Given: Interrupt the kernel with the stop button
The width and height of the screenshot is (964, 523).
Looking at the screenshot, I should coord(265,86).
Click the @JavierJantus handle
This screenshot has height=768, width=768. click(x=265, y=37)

···

▸ WHAT TO PRODUCE: In the answer, the listing above should be restated word for word.

▸ SOLUTION FOR THIS PROBLEM:
Given: Interrupt the kernel with the stop button
The width and height of the screenshot is (964, 523).
Looking at the screenshot, I should coord(265,86).
Click the @JavierJantus handle
This screenshot has height=768, width=768. click(x=265, y=37)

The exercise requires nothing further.